**Task to complete**
Here are the records. Write out exactly the lines between the one holding "साइन इन/ ज्वाइन करें (235, 9)" and the one holding "[listitem] (35, 1231)", inclusive.

(Collected data entries)
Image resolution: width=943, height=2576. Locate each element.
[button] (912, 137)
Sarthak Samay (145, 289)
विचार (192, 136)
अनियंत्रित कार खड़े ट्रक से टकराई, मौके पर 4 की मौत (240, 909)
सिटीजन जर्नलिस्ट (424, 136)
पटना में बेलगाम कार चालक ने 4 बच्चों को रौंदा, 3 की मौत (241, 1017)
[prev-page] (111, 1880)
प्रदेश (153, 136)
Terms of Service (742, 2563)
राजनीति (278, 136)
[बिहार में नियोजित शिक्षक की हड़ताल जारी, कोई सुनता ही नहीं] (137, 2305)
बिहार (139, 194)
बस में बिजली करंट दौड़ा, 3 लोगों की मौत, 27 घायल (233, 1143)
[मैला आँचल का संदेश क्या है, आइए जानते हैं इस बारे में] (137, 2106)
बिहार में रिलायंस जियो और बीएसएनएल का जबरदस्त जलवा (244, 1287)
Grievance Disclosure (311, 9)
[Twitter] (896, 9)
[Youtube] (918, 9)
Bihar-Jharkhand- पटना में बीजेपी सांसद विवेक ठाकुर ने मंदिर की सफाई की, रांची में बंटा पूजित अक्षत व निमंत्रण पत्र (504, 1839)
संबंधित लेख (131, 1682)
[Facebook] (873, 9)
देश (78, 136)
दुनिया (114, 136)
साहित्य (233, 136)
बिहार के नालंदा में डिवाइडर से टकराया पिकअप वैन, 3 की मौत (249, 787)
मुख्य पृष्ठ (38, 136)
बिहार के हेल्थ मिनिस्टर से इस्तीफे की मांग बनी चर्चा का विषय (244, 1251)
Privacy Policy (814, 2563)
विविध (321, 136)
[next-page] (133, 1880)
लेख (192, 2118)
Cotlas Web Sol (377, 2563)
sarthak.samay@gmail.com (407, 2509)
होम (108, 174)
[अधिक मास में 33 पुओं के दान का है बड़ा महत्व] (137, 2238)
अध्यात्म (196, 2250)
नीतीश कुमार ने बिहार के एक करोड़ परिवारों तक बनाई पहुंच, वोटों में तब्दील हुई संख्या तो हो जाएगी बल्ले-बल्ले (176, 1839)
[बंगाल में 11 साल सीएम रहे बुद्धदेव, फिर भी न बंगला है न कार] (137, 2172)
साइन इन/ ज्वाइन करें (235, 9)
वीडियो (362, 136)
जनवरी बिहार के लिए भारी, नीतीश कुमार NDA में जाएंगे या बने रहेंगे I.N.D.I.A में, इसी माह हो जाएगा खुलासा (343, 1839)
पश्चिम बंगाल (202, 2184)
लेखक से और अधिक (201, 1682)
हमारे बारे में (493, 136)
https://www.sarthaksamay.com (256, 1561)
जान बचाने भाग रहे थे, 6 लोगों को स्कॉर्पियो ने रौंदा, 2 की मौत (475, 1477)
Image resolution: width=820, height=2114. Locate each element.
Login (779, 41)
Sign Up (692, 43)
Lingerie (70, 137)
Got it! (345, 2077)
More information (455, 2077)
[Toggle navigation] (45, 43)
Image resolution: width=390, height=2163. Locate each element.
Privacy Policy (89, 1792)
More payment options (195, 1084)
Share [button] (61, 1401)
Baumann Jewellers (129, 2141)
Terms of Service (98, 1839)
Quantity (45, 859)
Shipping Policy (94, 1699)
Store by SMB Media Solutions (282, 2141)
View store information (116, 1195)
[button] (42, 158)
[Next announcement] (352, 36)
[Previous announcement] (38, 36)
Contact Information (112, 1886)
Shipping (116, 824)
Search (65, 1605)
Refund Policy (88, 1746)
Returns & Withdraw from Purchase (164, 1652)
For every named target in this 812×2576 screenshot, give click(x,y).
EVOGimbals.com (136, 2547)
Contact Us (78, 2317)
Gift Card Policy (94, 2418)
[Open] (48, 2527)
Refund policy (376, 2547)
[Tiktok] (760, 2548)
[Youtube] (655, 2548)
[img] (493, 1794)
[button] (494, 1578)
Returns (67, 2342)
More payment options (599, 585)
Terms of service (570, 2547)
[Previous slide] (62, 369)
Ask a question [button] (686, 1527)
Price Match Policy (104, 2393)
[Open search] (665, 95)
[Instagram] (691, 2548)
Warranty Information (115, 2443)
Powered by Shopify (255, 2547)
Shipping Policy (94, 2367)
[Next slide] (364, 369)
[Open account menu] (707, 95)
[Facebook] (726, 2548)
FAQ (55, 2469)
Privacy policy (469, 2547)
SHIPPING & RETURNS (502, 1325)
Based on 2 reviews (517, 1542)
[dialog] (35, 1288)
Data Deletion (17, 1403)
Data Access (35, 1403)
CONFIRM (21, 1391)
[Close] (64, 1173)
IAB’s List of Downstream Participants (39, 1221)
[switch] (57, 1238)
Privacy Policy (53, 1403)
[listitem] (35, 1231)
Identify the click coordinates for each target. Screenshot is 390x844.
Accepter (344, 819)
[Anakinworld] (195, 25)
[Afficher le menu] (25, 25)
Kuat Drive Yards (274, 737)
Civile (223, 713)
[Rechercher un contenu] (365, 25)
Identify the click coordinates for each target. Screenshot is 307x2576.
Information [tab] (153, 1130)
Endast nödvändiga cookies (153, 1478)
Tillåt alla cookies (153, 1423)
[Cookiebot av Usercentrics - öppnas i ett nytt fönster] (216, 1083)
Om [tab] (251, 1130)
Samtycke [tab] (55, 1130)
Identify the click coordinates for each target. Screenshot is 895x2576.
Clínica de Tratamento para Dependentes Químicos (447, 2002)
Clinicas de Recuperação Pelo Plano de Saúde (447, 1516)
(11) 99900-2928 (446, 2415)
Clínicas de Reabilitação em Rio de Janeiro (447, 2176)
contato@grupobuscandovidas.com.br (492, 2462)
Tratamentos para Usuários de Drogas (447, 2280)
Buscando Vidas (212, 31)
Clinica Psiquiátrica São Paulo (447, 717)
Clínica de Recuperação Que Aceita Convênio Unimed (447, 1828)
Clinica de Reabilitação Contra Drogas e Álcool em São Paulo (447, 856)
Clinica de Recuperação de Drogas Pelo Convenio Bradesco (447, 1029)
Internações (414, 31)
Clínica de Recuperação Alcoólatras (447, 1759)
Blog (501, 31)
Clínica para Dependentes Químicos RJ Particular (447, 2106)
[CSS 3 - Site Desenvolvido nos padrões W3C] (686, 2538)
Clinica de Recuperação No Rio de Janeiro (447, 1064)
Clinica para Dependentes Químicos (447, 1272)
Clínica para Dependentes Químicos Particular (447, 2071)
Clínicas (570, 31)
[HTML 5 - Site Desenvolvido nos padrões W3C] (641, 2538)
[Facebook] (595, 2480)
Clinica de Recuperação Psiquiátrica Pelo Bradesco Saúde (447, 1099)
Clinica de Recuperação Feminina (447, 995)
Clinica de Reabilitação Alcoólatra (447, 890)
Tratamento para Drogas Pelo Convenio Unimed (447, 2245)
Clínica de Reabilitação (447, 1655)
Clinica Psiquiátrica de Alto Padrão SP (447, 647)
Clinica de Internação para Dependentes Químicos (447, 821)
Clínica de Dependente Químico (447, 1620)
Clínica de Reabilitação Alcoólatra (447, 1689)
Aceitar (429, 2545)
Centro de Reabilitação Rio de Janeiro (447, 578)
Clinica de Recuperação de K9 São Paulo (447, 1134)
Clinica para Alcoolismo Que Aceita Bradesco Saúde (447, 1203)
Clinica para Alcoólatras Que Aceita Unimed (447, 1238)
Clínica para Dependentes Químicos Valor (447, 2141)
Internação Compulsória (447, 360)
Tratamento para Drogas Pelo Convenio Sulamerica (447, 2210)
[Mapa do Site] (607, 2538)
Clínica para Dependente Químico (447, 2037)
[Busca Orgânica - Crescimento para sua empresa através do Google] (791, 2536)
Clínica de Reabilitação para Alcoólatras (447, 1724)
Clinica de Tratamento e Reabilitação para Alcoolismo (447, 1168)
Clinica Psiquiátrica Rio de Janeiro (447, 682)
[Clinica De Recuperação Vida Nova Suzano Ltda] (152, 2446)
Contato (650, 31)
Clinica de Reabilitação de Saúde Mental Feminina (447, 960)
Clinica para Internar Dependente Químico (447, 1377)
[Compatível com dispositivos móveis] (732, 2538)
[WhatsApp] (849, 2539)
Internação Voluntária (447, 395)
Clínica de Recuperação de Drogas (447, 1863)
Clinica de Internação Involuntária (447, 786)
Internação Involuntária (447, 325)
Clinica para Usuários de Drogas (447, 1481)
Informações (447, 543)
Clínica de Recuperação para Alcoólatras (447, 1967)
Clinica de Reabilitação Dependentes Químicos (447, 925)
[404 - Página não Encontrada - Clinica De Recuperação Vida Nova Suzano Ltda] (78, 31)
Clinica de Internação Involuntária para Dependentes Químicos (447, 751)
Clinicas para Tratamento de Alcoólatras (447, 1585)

**Output for this exercise**
साइन इन/ ज्वाइन करें (235, 9)
वीडियो (362, 136)
जनवरी बिहार के लिए भारी, नीतीश कुमार NDA में जाएंगे या बने रहेंगे I.N.D.I.A में, इसी माह हो जाएगा खुलासा (343, 1839)
पश्चिम बंगाल (202, 2184)
लेखक से और अधिक (201, 1682)
हमारे बारे में (493, 136)
https://www.sarthaksamay.com (256, 1561)
जान बचाने भाग रहे थे, 6 लोगों को स्कॉर्पियो ने रौंदा, 2 की मौत (475, 1477)
Image resolution: width=820, height=2114. Locate each element.
Login (779, 41)
Sign Up (692, 43)
Lingerie (70, 137)
Got it! (345, 2077)
More information (455, 2077)
[Toggle navigation] (45, 43)
Image resolution: width=390, height=2163. Locate each element.
Privacy Policy (89, 1792)
More payment options (195, 1084)
Share [button] (61, 1401)
Baumann Jewellers (129, 2141)
Terms of Service (98, 1839)
Quantity (45, 859)
Shipping Policy (94, 1699)
Store by SMB Media Solutions (282, 2141)
View store information (116, 1195)
[button] (42, 158)
[Next announcement] (352, 36)
[Previous announcement] (38, 36)
Contact Information (112, 1886)
Shipping (116, 824)
Search (65, 1605)
Refund Policy (88, 1746)
Returns & Withdraw from Purchase (164, 1652)
For every named target in this 812×2576 screenshot, give click(x,y).
EVOGimbals.com (136, 2547)
Contact Us (78, 2317)
Gift Card Policy (94, 2418)
[Open] (48, 2527)
Refund policy (376, 2547)
[Tiktok] (760, 2548)
[Youtube] (655, 2548)
[img] (493, 1794)
[button] (494, 1578)
Returns (67, 2342)
More payment options (599, 585)
Terms of service (570, 2547)
[Previous slide] (62, 369)
Ask a question [button] (686, 1527)
Price Match Policy (104, 2393)
[Open search] (665, 95)
[Instagram] (691, 2548)
Warranty Information (115, 2443)
Powered by Shopify (255, 2547)
Shipping Policy (94, 2367)
[Next slide] (364, 369)
[Open account menu] (707, 95)
[Facebook] (726, 2548)
FAQ (55, 2469)
Privacy policy (469, 2547)
SHIPPING & RETURNS (502, 1325)
Based on 2 reviews (517, 1542)
[dialog] (35, 1288)
Data Deletion (17, 1403)
Data Access (35, 1403)
CONFIRM (21, 1391)
[Close] (64, 1173)
IAB’s List of Downstream Participants (39, 1221)
[switch] (57, 1238)
Privacy Policy (53, 1403)
[listitem] (35, 1231)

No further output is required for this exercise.